I was reading about my medication and it says it is good for short term use but not very long term use and that it is dosed at 5 and they told me the lowest was 10 and have me on 10. I think the pill comes in 10 but it is mint to be broken in half if need be and my doctor or therapist didn’t know that. It says that the max you can take is 20 but there was no real difference seen at 20 than 10 so basically if 10 isn’t working or you have been on it for very long they probably should change you to something else. I am kind of scared to take something else. But I have to take something because I can’t keep going like this.

I know the other therapist I was seeing said they start you out on a dose and then sometimes once it gets in your system they have to go back and up it a little or something like that but that you need to be on a lower dose for a week or two before they can do that. She said sometimes the lower isn’t enough. But I think that medications have such a affect on me they didn’t have to up it but now that I have been on it for so long it isn’t working anymore I have built up a tolerance to it. I know I do that pretty quick as well with most things. I wish I could see my other therapist again instead of the one I have. She is nice and everything but I still like the other one better. We just worked good together. I felt I got more out of my time when I seen the other than I do now.
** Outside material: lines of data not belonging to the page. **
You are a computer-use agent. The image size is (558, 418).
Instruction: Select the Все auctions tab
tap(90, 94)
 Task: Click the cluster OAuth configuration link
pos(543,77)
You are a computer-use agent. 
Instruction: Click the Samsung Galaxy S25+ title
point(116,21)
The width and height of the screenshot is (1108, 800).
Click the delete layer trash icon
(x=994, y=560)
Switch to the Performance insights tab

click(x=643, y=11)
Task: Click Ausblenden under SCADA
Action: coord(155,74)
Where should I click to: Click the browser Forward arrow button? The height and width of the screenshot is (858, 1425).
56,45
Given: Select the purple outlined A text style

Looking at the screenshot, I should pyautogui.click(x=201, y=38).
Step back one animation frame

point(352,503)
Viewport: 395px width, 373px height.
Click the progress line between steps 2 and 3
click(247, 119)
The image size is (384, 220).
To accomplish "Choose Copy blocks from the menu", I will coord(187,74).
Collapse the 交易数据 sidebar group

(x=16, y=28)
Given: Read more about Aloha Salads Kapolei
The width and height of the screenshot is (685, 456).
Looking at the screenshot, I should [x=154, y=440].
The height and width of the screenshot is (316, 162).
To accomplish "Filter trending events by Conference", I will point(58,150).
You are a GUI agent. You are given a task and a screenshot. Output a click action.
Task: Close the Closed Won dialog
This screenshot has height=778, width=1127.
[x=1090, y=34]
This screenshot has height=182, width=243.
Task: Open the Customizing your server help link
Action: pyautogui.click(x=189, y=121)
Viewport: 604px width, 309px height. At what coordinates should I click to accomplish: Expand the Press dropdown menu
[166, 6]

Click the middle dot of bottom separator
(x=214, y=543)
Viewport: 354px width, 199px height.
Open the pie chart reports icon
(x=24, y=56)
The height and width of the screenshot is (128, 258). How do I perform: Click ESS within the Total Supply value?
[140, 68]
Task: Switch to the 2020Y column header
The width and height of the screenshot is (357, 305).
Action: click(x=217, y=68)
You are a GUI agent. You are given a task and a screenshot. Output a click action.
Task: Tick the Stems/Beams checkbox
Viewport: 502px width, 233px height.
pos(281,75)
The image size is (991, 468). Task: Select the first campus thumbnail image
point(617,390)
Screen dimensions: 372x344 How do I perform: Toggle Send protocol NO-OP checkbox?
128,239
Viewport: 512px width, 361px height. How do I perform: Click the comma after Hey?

I guess I need to go to bed and try to sleep tonight. Hope I am not flipping now and going to be up for days on end like the other week. Not sure witch would make for a longer day tomorrow. But I like having this job it gives me something to get up get out of the house and do.

I went to the other job interview I had Monday, it was a waste of time. I will tell you more about that later. I have to try and get some sleep now.



{May 15, 2017}   Time For Bed

I should be filling out papers to take to the courthouse tomorrow but I am not going until the after noon so I will do them in the morning. I am going to start my medication back tonight. I don’t know why I picked tonight it just seems like the time to do it. I was sitting here thinking about doing these papers and eating something but then I started to feel tired. I had the thought I should do them in the morning so I don’t mess anything up and not notice. I also then had the thought that it is probably still early enough I should go ahead and start my meds back. I have been able to tell for a while that I need too I just haven’t done it but I have to sometime it should probably be now. Then maybe I will get better about it again. With it getting dark later will help with it some too maybe. I don’t know guess we will see. I just hope that I can file everything tomorrow. I have to make a list before I go to bed of everything I have to make sure I have with me in order to do it like his address to his job.